Despite often being labelled a “folk singer”, Sainte-Marie has pursued an eclectic musical path. When discussing what has shaped this approach to music she says, “It’s my own interest [in music]. I really do love pop music. I really do love the music of the 1600’s in Scotland. I like music from China, India and the Middle East and I always have. I didn’t know enough to do it one way only. [Also] I guess I get bored easily.” When I raise the idea that Sainte-Marie was punk long before the movement’s ‘70s heyday, she bursts out laughing and says, “Thank you. You are the only person who ever noticed that. Because I don’t know any better, haven’t been to musical school and I’m not one of the guys, it has kept me unique. Sometimes I try things. My doing punk before punk came along was a lucky coincidence.”

With protest songs such as Universal Soldier, in which the futility and madness of war is laid bare, Sainte-Marie demonstrates music can achieve a whole lot more than mere entertainment: it can provoke thought, inspire reflection and perhaps even change minds.  Speaking about the benefits of using music to convey political messages, she says, “In my heart what it’s all about is the art of the three-minute song. If you can say something in three minutes, I think you can have more impact than as if you had written a 400-page book that sits on the shelf too heavy to lift. It’s a real people’s way of saying something concisely. [With] the world being what it is, [I] think maybe I can make my little contribution through the three minute song. ” Her belief in the power of brevity was confirmed when she got to mingle with the denizens of a rather famous fictional street. “For five and a half years I was on Sesame Street and that brought that home to me again,” she explains. “The idea of short attention spans and being able to make a point in three and a half minutes is something to aim for.” The durability of song is also important to Sainte-Marie. “Great music is not only diverse and comes from everywhere but it lasts,” she exclaims. “A great song doesn’t stop being great just because another song comes along.”
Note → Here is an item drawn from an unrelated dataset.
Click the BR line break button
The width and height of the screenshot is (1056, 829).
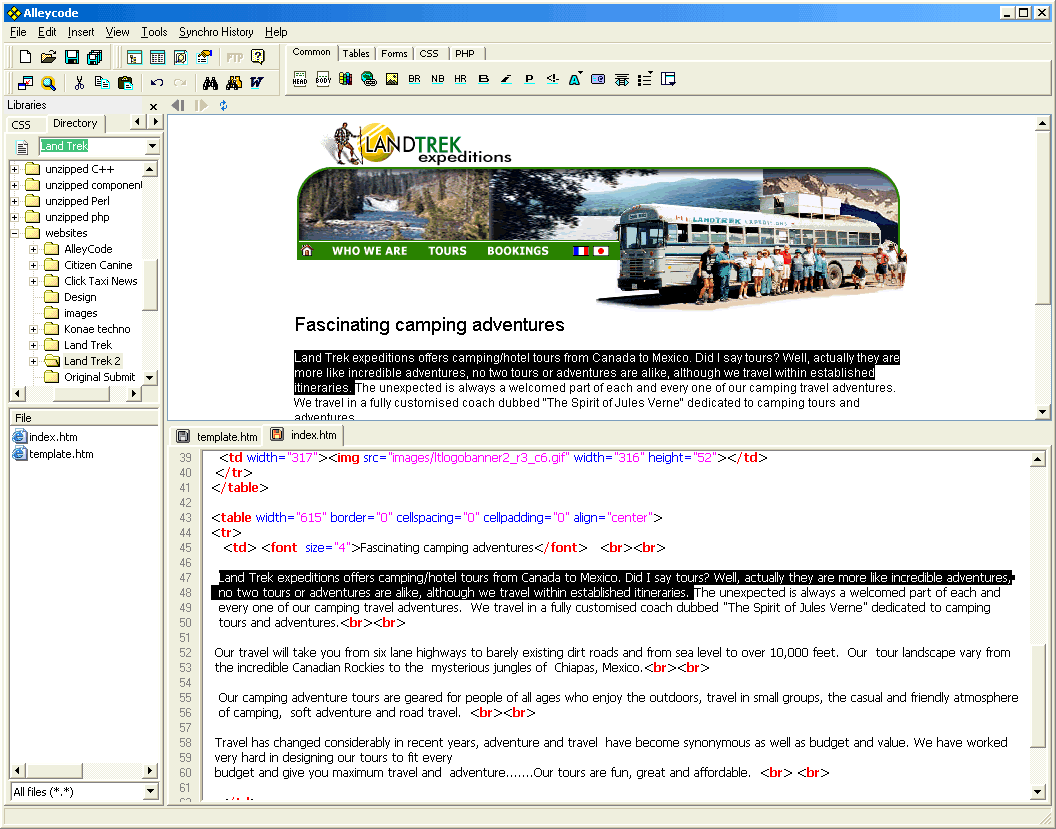click(x=414, y=79)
A song’s durability and currency is guaranteed when it’s kept alive not only by the originator but by other musicians who imbue it with their own style. It’s testament to the quality of Sainte-Marie’s songwriting that so much of her work has been covered by a staggering and diverse range of artists. Sainte-Marie’s dark tale of addiction Cod’ine, for instance, seems to have been covered by everyone from Donovan, Janis Joplin, The Charlatans and Quicksilver Messenger Service to Dave Graney and Courtney Love. Discussing her response to other people covering her material she says, “I wrote a song called Until It’s Time For You To Go which is a real pop song and I didn’t even tell people that I wrote it as it’s such a pop song. The ‘folk police’ used to get after you if you strayed into pop music. But then Bobby Darin recorded it and he didn’t do it the way I did and I just didn’t know what to think of that. It took me a while and then I started to just take it as such an incredible compliment that people who I have never met, people from different kinds of music than I’ve ever played were recording my songs and it was a real thrill. It’s a great compliment when anybody else does your song. It’s good.”
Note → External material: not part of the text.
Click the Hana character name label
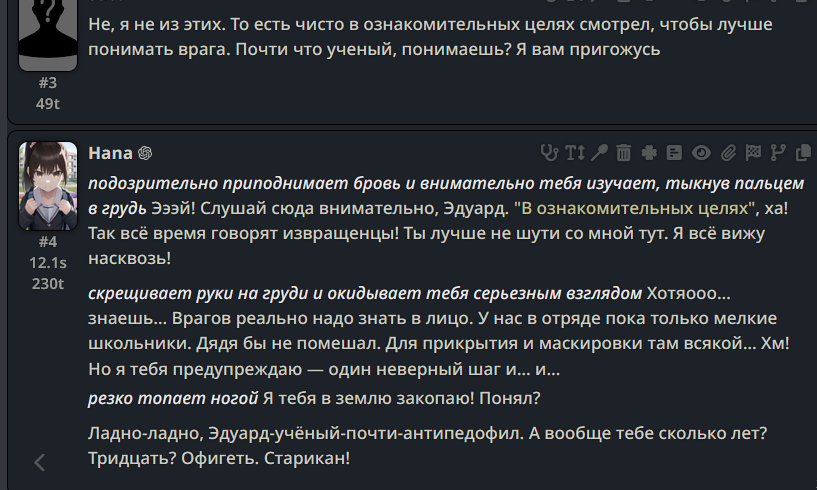The width and height of the screenshot is (817, 490). [x=110, y=153]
Discussing her upcoming gigs in Australia Sainte-Marie says, “The program that we will be doing in Australia this time is very diverse. Depending on the length of the show, I will usually throw in the songs that I think everyone is hoping that I will do like Until It’s Time For You To Go, Up Where We Belong which won me my Academy Award, Universal Soldier, some Native American things like Starwalker, some that you have never heard before that are from the new album. It’s always a mix of what I think people are hoping we will do and things that will surprise them. I don’t just do a greatest hits show because that would get boring for me so I always throw in some new ones. It keeps the band fresh too.”